James Abbott Pasquier's Illustrations for Thomas Hardy's A Pair of Blue Eyes
Philip V. Allingham, Contributing Editor, Victorian Web; Faculty of Education, Lakehead University (Canada)
[Home —> Visual Arts —> Illustration —> James Abbott Pasquier]
Of Hardy's fourteen novels of character and environment, only the first two — Desperate Remedies (three volumes, 1872) and Under The Greenwood Tree (1872) — were first published in volume form. For the most part, Hardy first brought out his novels in monthly instalments in British literary magazines; the first of these was A Pair of Blue Eyes, published serially in Tinsley's Magazine in eleven monthly instalments between September 1872 through July 1873. Although Hardy Hardy already published Desperate Remedies with the house of Tinsley, he had no experience with either illustration or serial publication — other than that, of course, as a youth he had read Dickens, Ainsworth, and a host of other Victorian authors in illustrated monthly parts. On the strength of Hardy's opening, Tinsleys accepted the new novel in July, and had the first five chapters that would comprise the first number (actually published on 15 August) by the beginning of August. Time was short, then, for the artist appointed by the Tinsley Brothers to produce the first illustration. Neither of Hardy's biographies nor his correspondence indicate that he even knew the artist, let alone was involved in his selection.
James Abbott Pasquier, the artist whom the publishers chose to illustrate Hardy's third novel (discounting the rejected The Poor Man and the Lady, which Hardy apparently mined for A Pair of Blue Eyes). In the world of magazine illustration, Pasquier was a veteran, having already worked for Tinsley's Magazine, The Illustrated London News, The Sunday Magazine, The Quiver, and London Society. Of Pasquier, Pamela Dalziel remarks,
Little is known about him, although by the time he began work on Hardy's novel he had already exhibited paintings at the Royal Academy and the Society of British Artists and contributed drawings to a variety of books and periodicals. . . . [381]
Arlene M. Jackson adds the titles of several books illustrated by Pasquier: an edition of Foxe's Book of Martyrs and another of Richardson's Clarissa (1863).
His technical expertise became clear in his Picturesque Groups, a collection of drawings of the human form, to be used as instruction for students of the graphic arts. [Jackson 31]

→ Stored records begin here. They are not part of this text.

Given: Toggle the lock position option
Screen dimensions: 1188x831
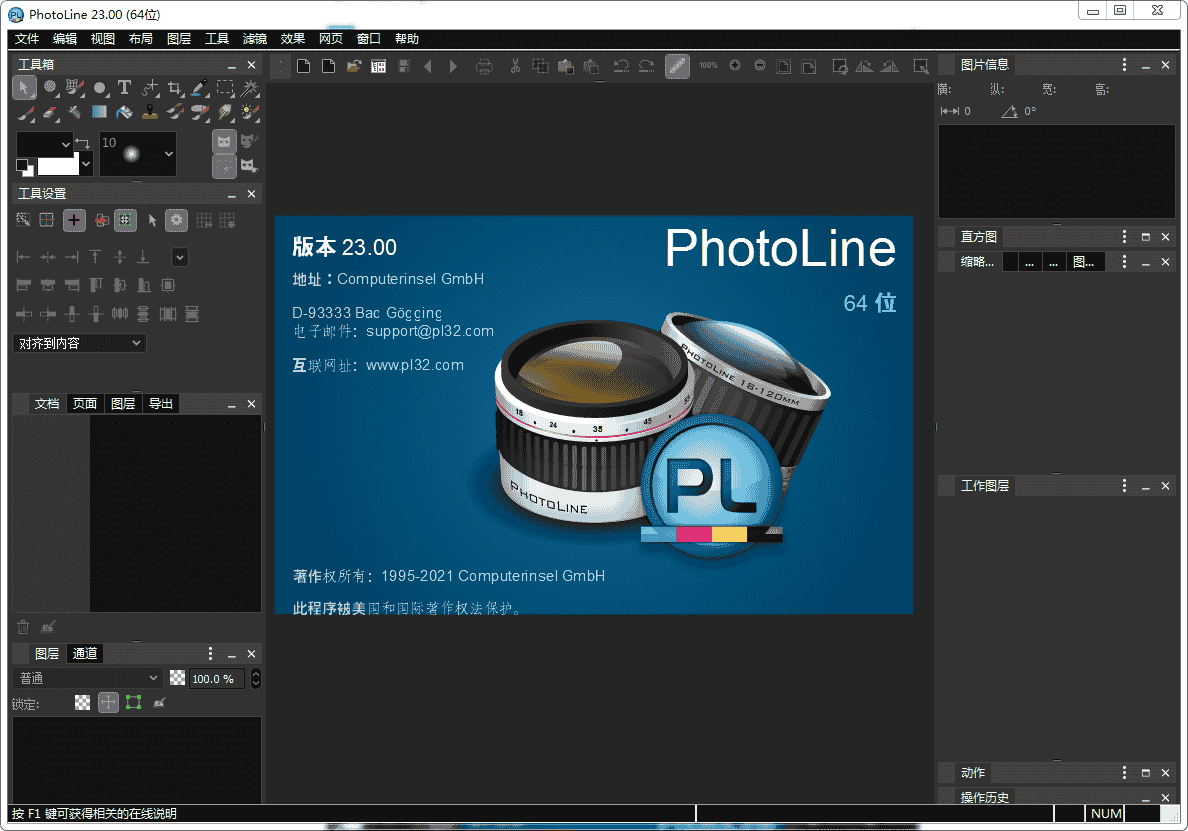Looking at the screenshot, I should [108, 703].
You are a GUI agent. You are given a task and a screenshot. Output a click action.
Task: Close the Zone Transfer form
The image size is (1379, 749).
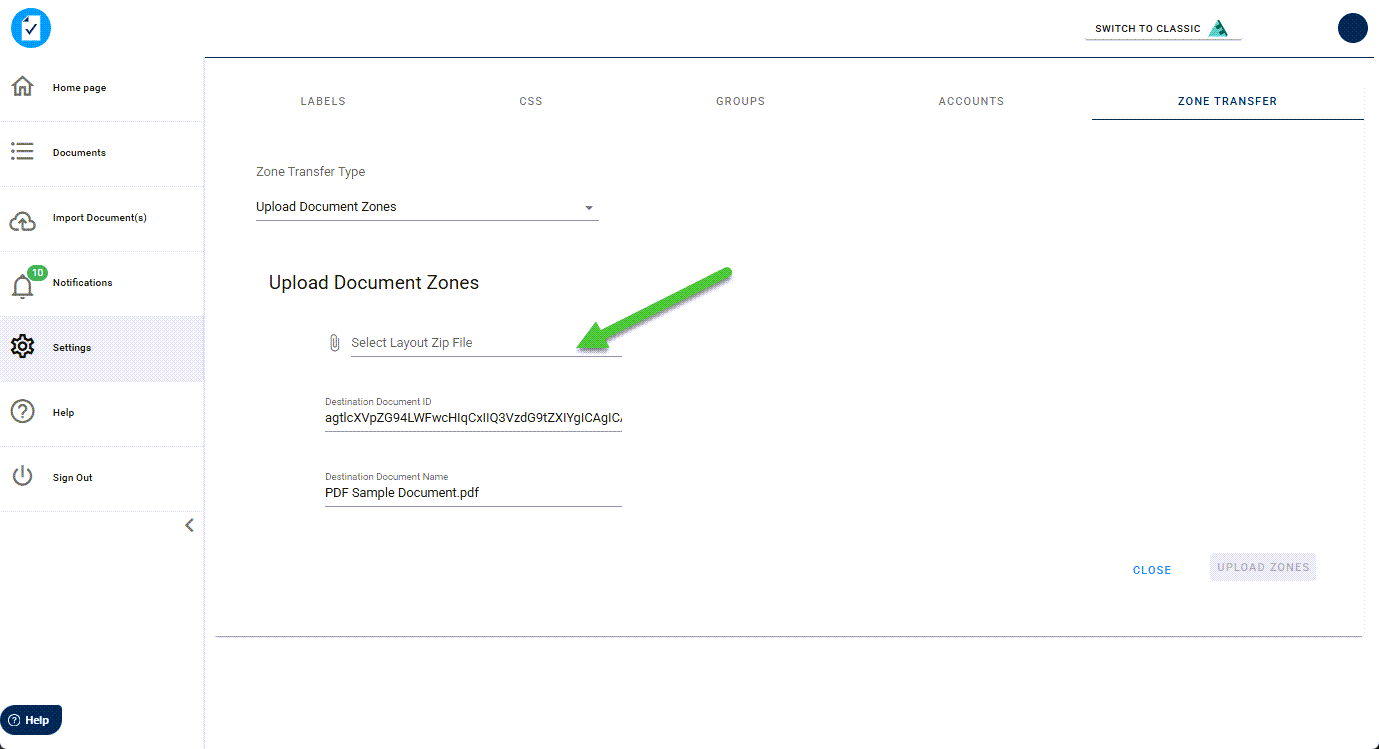click(1151, 569)
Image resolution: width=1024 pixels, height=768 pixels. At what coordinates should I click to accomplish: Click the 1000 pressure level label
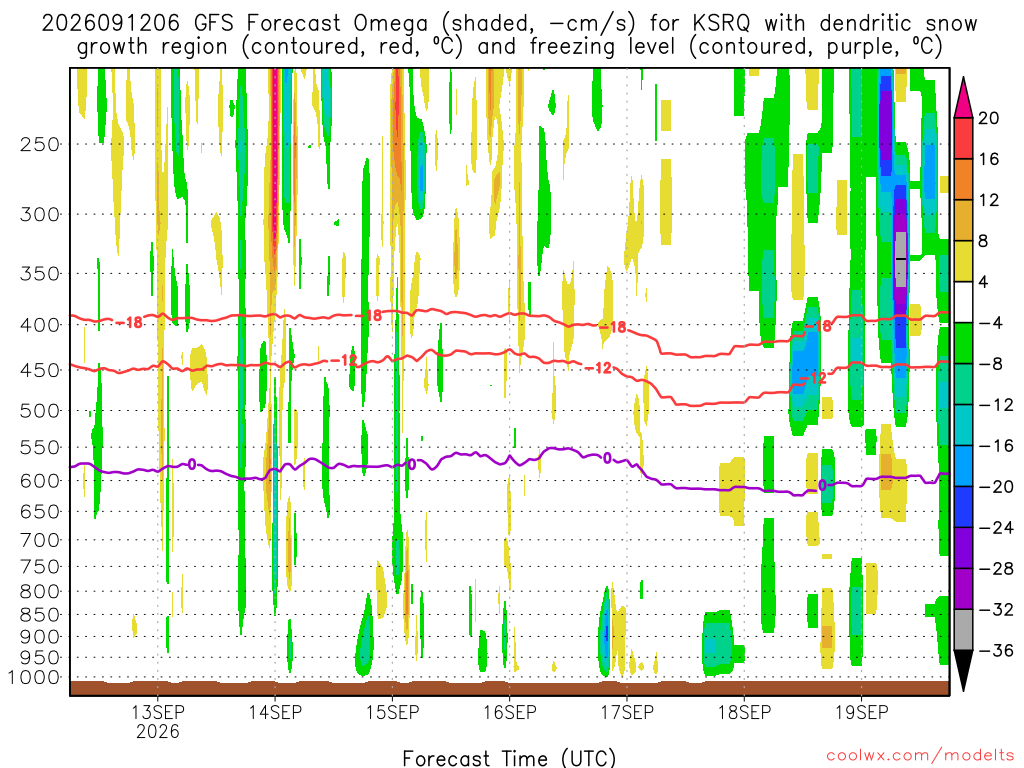click(34, 678)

Although his style is akin to that of Fred Walker, George Du Maurier and other illustrators of the 1860s in his solid, three-dimensionalism and focus on small groups of characters, he lacks their sense of iconography and humour, and does not emulate their patient detailism, instead generalizing the background to emphasize the figures in the foreground. Moreover, whereas many sixties illustrators, intending each scene to be a species of stage tableau, would telegraph to the reader/viewer the moment realized through a direct quotation from the letter-press, Pasquier usually summarizes a textual passage for which he provides a visual analogue. Although the first plate in this series, "A Perplexing Sight" is based on a direct quotation from Volume One, Chapter Five, the remaining eleven plates have captions of the artist's own invention.

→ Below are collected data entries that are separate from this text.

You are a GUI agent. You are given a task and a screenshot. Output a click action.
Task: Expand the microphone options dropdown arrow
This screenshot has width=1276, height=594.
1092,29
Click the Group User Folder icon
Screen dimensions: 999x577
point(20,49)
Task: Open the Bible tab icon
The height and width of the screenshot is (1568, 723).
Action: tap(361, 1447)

In each monthly instalment of Tinsley's Magazine, volumes XI and XII, the first page of text which the plate faces (except for the February number, whose illustration does not face the opening page) is unnumbered. Page numbers in brackets refer to the Penguin edition. Eight of the eleven monthly illustrations in Tinsley's Magazine (namely those for September, October, December, 1872; and for January, February, March, April, and July, 1873) refer to incidents that occur in the final chapters of the monthly instalments, suggesting that the illustrator tended to choose as his subjects those scenes which would keep the reader engaged with the text and generate the maximum of suspense by making the reader wait until almost the end of an instalment for the textual moment telegraphed at the opening of a monthly part.
Related Materials
- James Abbott Pasquier's Illustrations for Hardy's A Pair of Blue Eyes (linked to individual illustrations and commentary)
Reference List
The Collected Letters of Thomas Hardy. Vol. One: 1840-1892. Ed. Richard L. Purdy and Michael Millgate. Oxford: Clarendon, 1978.
Hardy, Thomas. A Pair of Blue Eyes. Tinsley's Magazine, vols. XI and XII.September 1872 through July 1873.
_____.A Pair of Blue Eyes. Ed. Pamela Dalziel. Harmondsworth: Penguin, 1998.Jackson, Arlene M. Illustration and the Novels of Thomas Hardy. Totowa, NJ: Rowman and Littlefield, 1981.
Millgate, Michael. Thomas Hardy: His Career as a Novelist. London: Bodley Head, and New York: Random House, 1971.
Purdy, Richard L. Thomas Hardy: A Bibliographical Study. Oxford: Clarendon, 1954.
Wright, Sarah Bird. Thomas Hardy A to Z. New York: Facts on File, 2002.